First, you need to know the formula for sodium carbonate to calculate its molecular weight and so you can see what ions it forms when it dissolves. Sodium carbonate is Na2CO3 and its molecular weight is 105.99 g/mol. When it dissolves, it forms two sodium ions and one carbonate ion. Set up the problem so the units cancel out to give an answer in equivalents per liter:
N = (mass in grams x equivalents) / (volume in liters x molecular weight)

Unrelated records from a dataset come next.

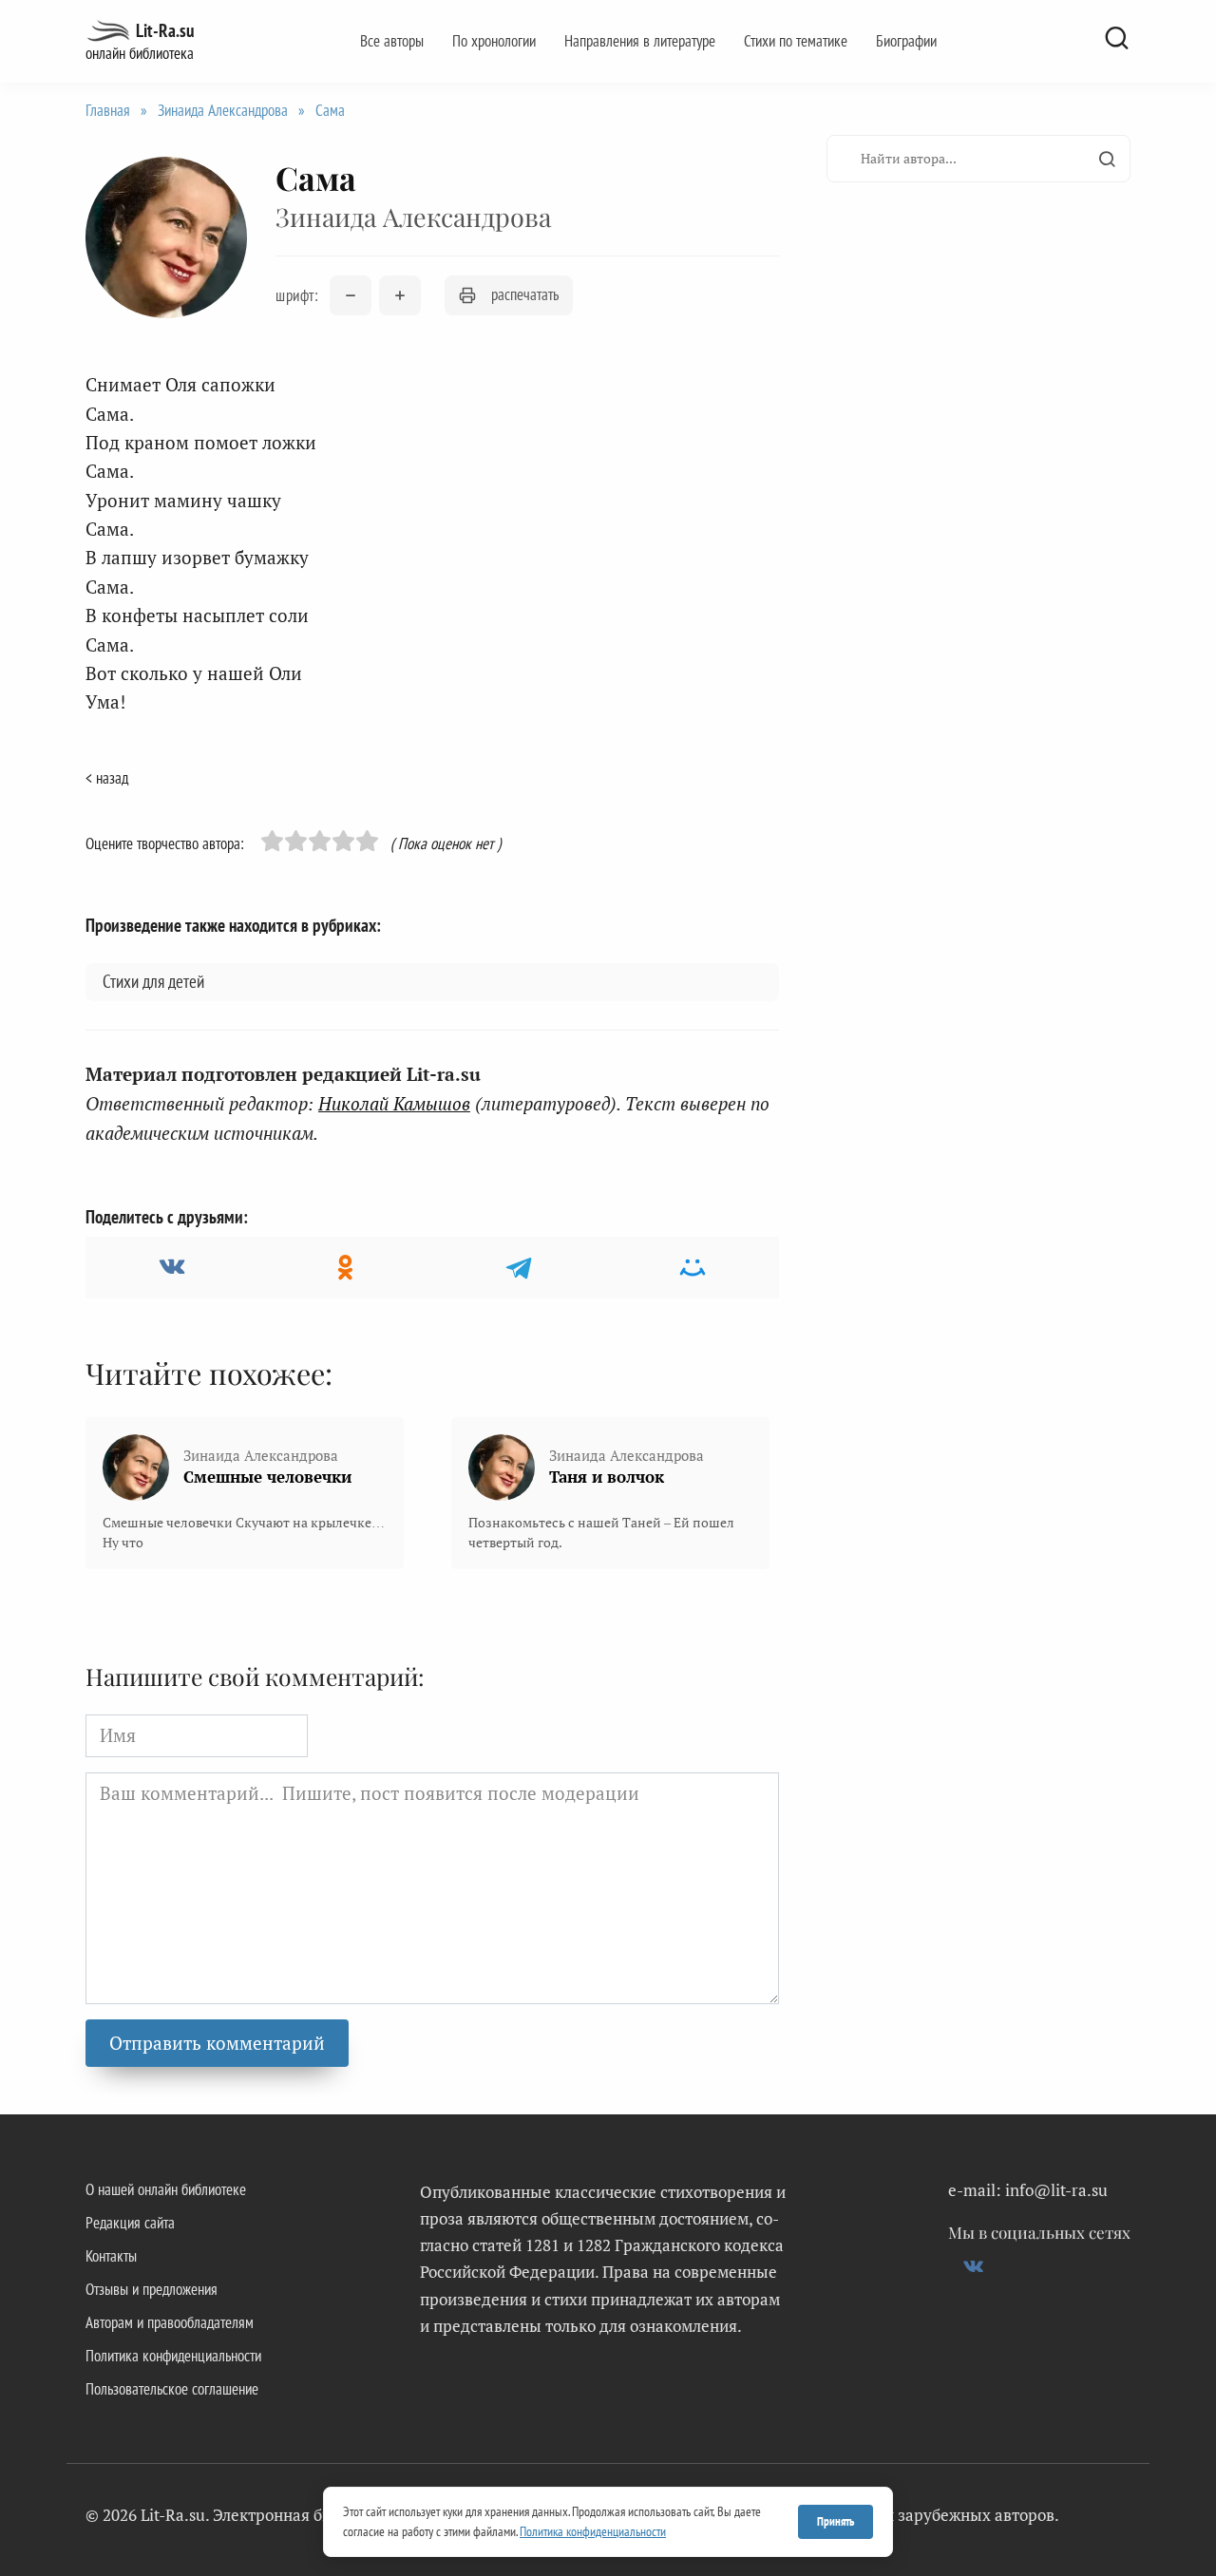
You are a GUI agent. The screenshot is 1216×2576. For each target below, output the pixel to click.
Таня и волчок (606, 1476)
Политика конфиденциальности (173, 2355)
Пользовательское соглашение (172, 2388)
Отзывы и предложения (152, 2289)
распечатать (525, 294)
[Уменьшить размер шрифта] (350, 295)
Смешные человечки (267, 1476)
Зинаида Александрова (223, 110)
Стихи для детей (153, 981)
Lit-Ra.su (165, 30)
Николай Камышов (394, 1103)
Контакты (111, 2255)
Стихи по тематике (795, 40)
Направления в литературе (639, 40)
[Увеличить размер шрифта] (400, 295)
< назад (107, 777)
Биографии (906, 40)
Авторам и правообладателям (170, 2322)
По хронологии (494, 40)
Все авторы (392, 40)
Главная (108, 110)
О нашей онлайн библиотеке (166, 2189)
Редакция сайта (130, 2222)
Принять (835, 2521)
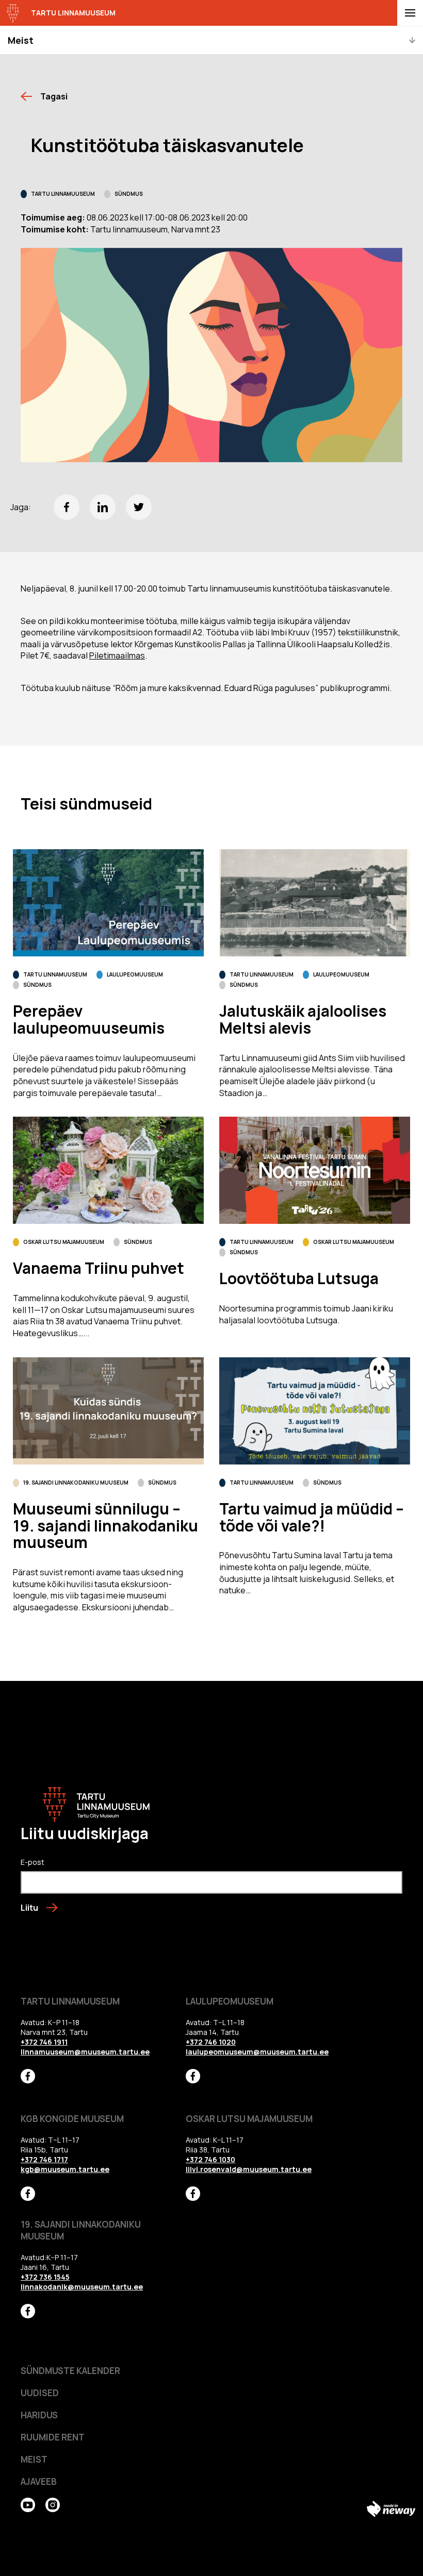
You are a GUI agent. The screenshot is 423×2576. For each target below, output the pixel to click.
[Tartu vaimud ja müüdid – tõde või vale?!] (314, 1410)
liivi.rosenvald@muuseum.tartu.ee (249, 2169)
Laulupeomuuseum (135, 974)
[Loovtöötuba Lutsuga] (314, 1170)
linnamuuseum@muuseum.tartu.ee (85, 2052)
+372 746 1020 (211, 2042)
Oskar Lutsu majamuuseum (63, 1241)
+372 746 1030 (210, 2159)
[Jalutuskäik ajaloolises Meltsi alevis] (314, 902)
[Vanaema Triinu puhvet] (108, 1170)
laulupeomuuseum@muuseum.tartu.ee (257, 2052)
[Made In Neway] (391, 2509)
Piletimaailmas (117, 655)
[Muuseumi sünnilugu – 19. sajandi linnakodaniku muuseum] (108, 1410)
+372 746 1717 (44, 2159)
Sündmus (129, 193)
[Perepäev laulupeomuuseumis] (108, 902)
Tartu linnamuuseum (63, 193)
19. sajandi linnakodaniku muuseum (75, 1482)
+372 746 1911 (44, 2042)
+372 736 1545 (45, 2277)
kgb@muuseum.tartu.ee (65, 2169)
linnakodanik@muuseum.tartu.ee (82, 2287)
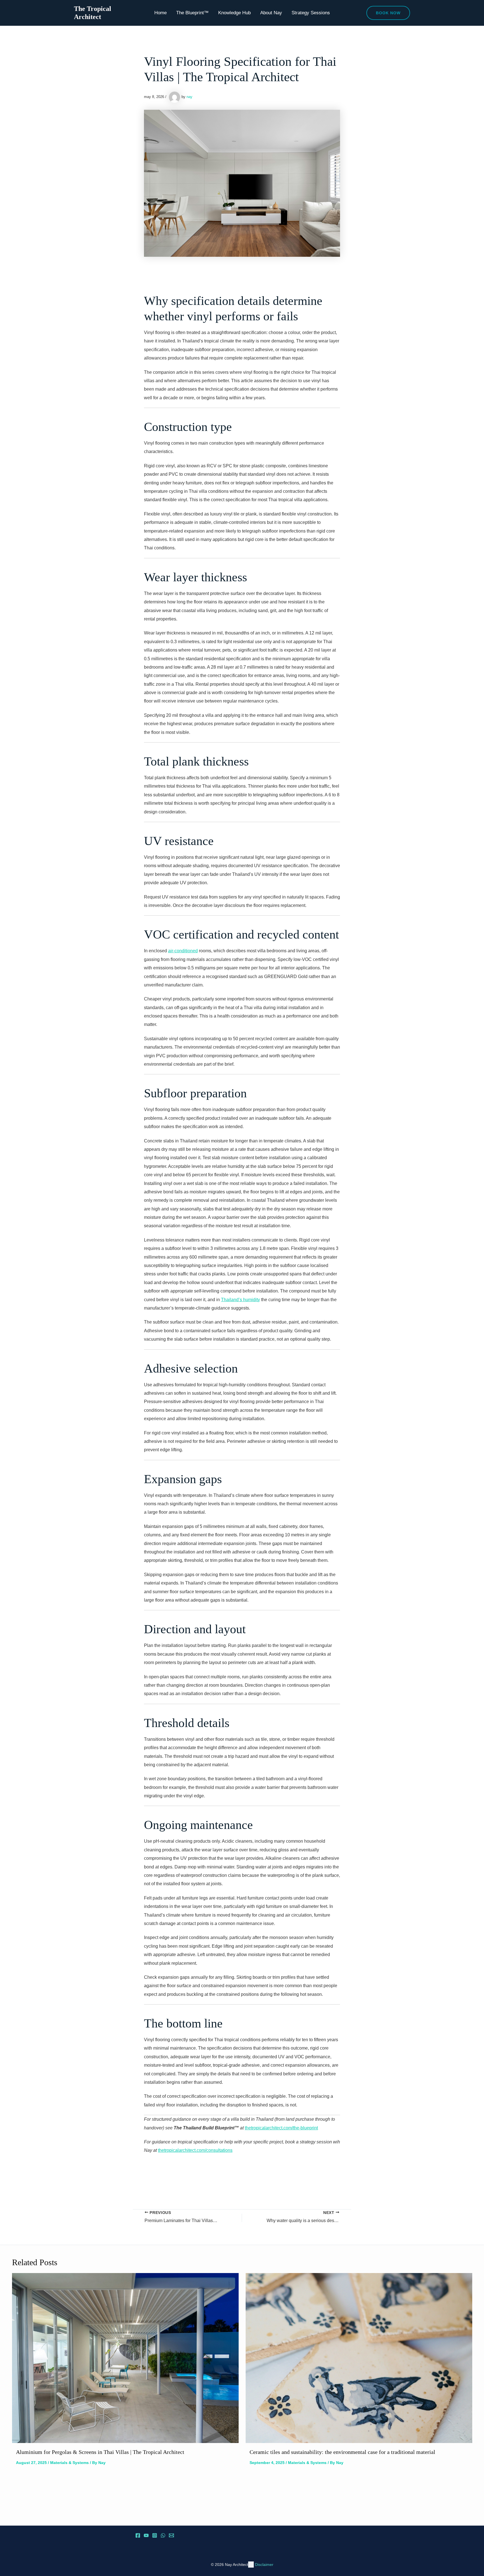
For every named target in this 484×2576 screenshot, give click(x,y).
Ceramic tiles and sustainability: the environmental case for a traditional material (342, 2452)
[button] (388, 13)
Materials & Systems (69, 2462)
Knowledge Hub (234, 12)
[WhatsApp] (163, 2535)
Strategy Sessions (311, 12)
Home (160, 12)
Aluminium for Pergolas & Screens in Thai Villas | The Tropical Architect (100, 2452)
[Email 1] (171, 2535)
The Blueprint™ (192, 12)
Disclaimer (264, 2564)
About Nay (271, 12)
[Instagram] (154, 2535)
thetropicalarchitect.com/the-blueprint (281, 2127)
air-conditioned (183, 950)
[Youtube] (146, 2535)
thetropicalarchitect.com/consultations (195, 2150)
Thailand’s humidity (240, 1299)
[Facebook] (137, 2535)
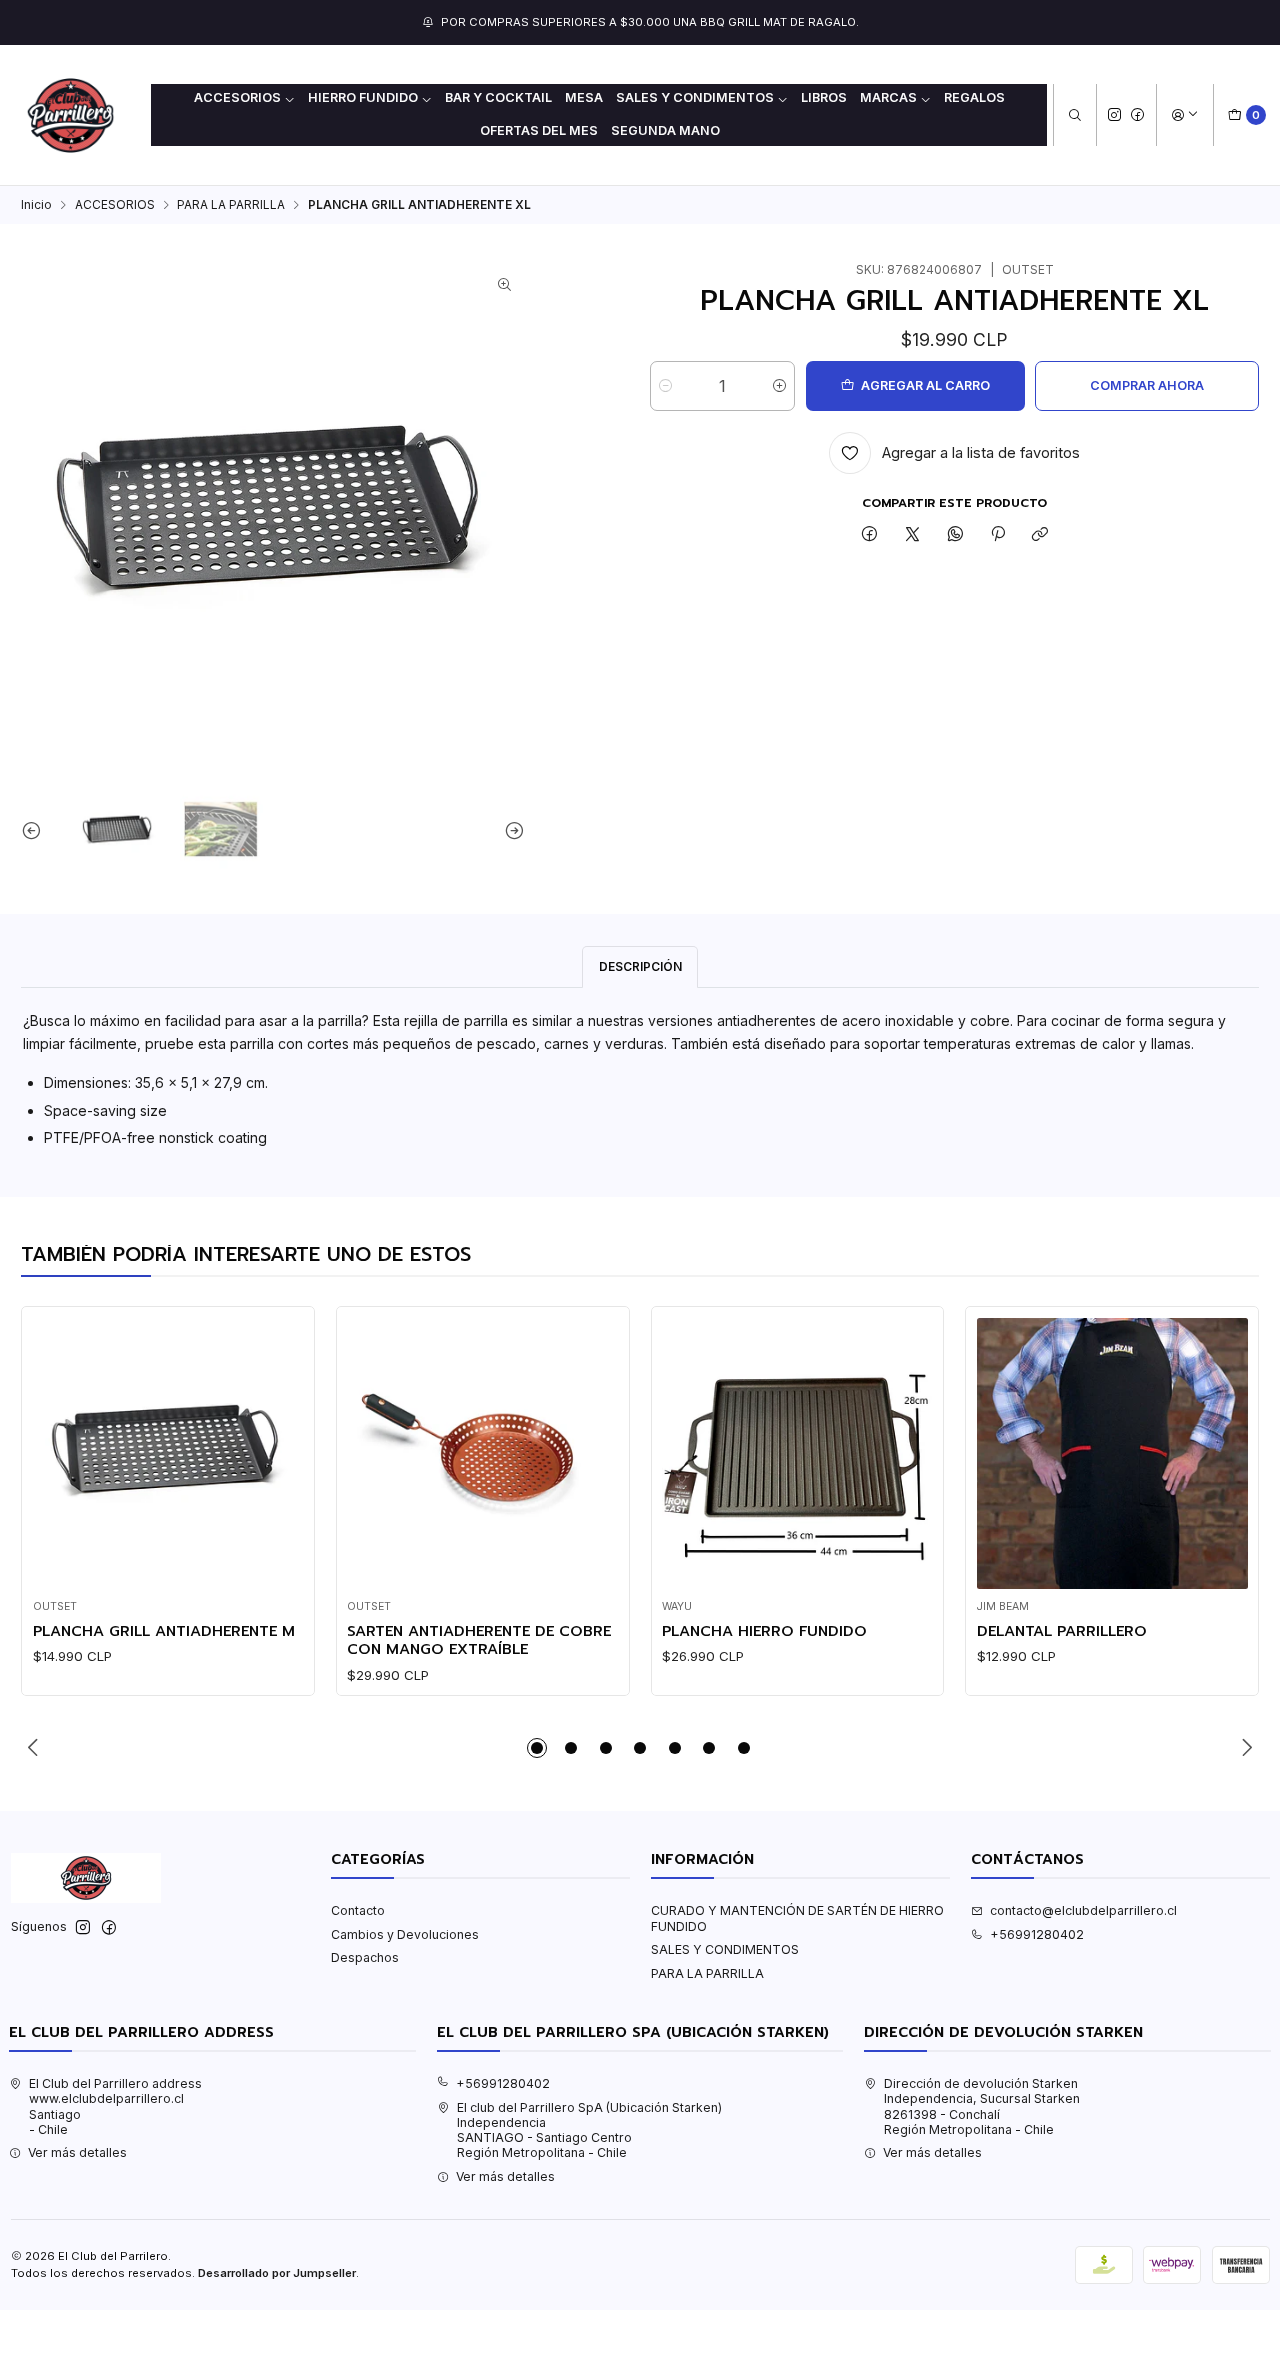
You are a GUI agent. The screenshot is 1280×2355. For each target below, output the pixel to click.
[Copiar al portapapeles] (1040, 535)
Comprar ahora (1147, 385)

Re-writing to make unit cancelling easy to see:
N = (0.321 g) x (1 mol/105.99 g) x (2 eq/1 mol) / 0.250 L
N = 0.0755 eq/L = 0.0755 N
Example: Acid-Base Titration
Find the normal concentration of citric acid when 25.00 mL citric acid solution is titrated with 28.12 mL of 0.1718 N KOH solution.
To solve this problem, use the formula:
Na × Va = Nb × Vb
Na × (25.00 mL) = (0.1718 N) (28.12 mL)
Na = (0.1718 N) (28.12 mL)/(25.00 mL)
Na = 0.1932 N
Limitations of Using Normality
There are considerations to remember when using normality:
- Normality always requires an equivalence factor.
- Normality depends on temperature. As long as you do all lab work at the same temperature (i.e., room temperature), it’s stable, but if you boil or refrigerate a solution, all bets are off. If you expect dramatic temperature changes, use a different unit, like molarity or mass percent.
- Normality depends on the substance and chemical reaction being studied. For example, if you calculate the normality of an acid with respect to a certain base, it may be different if you change the base.
- IUPAC (1997). “Equivalent entity”. Compendium of Chemical Terminology (The Gold Book) (2nd ed.). doi: 10.1351/goldbook
- IUPAC. The Use of the Equivalence Concept.